>>
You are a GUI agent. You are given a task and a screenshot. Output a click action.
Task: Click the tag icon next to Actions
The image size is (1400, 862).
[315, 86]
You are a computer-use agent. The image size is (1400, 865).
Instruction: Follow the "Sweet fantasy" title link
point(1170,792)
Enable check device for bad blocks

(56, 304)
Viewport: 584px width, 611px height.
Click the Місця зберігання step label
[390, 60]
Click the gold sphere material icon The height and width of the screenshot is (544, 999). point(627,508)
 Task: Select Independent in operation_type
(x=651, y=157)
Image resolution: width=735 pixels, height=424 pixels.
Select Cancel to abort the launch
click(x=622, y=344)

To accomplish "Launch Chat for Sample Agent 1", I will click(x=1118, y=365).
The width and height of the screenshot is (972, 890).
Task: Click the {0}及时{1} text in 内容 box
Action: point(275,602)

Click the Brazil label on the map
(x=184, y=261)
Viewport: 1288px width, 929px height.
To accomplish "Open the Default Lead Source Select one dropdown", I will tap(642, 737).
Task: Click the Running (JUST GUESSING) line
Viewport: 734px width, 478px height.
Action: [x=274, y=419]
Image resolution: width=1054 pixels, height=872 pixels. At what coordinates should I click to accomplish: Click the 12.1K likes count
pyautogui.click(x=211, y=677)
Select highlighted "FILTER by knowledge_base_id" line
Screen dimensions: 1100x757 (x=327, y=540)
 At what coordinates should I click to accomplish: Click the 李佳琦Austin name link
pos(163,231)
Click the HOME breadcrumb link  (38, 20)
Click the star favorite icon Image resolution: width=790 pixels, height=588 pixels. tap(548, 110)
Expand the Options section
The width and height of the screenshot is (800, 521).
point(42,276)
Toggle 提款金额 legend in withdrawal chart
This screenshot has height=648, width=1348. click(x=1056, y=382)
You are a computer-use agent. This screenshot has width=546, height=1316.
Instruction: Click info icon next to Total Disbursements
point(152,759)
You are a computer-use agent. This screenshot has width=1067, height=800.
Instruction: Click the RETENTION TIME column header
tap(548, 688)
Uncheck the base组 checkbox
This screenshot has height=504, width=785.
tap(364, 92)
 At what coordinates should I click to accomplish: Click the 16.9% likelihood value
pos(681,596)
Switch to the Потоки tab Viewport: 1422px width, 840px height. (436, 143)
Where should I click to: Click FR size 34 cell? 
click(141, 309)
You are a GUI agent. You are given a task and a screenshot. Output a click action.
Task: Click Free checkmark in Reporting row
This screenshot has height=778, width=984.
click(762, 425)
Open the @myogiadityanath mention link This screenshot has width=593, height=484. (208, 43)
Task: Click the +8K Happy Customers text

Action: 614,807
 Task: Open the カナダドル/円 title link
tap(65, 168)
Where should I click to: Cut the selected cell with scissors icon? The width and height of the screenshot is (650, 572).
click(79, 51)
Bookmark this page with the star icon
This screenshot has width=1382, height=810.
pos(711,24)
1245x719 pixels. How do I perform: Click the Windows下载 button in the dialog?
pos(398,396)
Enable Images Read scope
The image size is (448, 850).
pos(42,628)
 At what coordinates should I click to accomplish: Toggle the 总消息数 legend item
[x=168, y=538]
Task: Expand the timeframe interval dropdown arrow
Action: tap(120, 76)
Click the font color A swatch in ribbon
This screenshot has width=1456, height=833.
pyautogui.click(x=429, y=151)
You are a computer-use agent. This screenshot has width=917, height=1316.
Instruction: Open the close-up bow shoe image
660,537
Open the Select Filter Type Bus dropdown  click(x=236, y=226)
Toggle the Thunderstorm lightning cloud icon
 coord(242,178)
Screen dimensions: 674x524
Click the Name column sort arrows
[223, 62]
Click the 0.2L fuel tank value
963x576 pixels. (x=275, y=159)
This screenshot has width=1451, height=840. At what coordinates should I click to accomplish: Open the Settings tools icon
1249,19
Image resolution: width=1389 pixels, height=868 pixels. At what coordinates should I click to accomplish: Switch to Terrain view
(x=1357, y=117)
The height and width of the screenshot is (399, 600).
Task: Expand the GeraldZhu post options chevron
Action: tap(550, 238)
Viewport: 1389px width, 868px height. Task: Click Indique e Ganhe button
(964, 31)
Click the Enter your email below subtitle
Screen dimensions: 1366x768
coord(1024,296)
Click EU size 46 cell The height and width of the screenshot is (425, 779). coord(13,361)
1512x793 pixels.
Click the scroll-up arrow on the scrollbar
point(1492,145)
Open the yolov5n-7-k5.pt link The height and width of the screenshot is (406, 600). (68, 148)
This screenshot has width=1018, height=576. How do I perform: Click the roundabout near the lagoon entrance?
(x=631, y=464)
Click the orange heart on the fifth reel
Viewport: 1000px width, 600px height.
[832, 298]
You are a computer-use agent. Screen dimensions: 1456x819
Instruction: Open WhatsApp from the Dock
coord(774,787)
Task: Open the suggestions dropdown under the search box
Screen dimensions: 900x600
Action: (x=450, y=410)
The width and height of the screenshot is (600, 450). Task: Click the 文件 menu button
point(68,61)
<<
**What is needed**
Using the records above, restate word for word the lines from the one with "1245x719 pixels. How" through the one with "Click the orange heart on the fifth reel", both included.

**Response to this exercise**
1245x719 pixels. How do I perform: Click the Windows下载 button in the dialog?
pos(398,396)
Enable Images Read scope
The image size is (448, 850).
pos(42,628)
 At what coordinates should I click to accomplish: Toggle the 总消息数 legend item
[x=168, y=538]
Task: Expand the timeframe interval dropdown arrow
Action: tap(120, 76)
Click the font color A swatch in ribbon
This screenshot has width=1456, height=833.
pyautogui.click(x=429, y=151)
You are a computer-use agent. This screenshot has width=917, height=1316.
Instruction: Open the close-up bow shoe image
660,537
Open the Select Filter Type Bus dropdown  click(x=236, y=226)
Toggle the Thunderstorm lightning cloud icon
 coord(242,178)
Screen dimensions: 674x524
Click the Name column sort arrows
[223, 62]
Click the 0.2L fuel tank value
963x576 pixels. (x=275, y=159)
This screenshot has width=1451, height=840. At what coordinates should I click to accomplish: Open the Settings tools icon
1249,19
Image resolution: width=1389 pixels, height=868 pixels. At what coordinates should I click to accomplish: Switch to Terrain view
(x=1357, y=117)
The height and width of the screenshot is (399, 600).
Task: Expand the GeraldZhu post options chevron
Action: tap(550, 238)
Viewport: 1389px width, 868px height. Task: Click Indique e Ganhe button
(964, 31)
Click the Enter your email below subtitle
Screen dimensions: 1366x768
coord(1024,296)
Click EU size 46 cell The height and width of the screenshot is (425, 779). coord(13,361)
1512x793 pixels.
Click the scroll-up arrow on the scrollbar
point(1492,145)
Open the yolov5n-7-k5.pt link The height and width of the screenshot is (406, 600). (68, 148)
This screenshot has width=1018, height=576. How do I perform: Click the roundabout near the lagoon entrance?
(x=631, y=464)
Click the orange heart on the fifth reel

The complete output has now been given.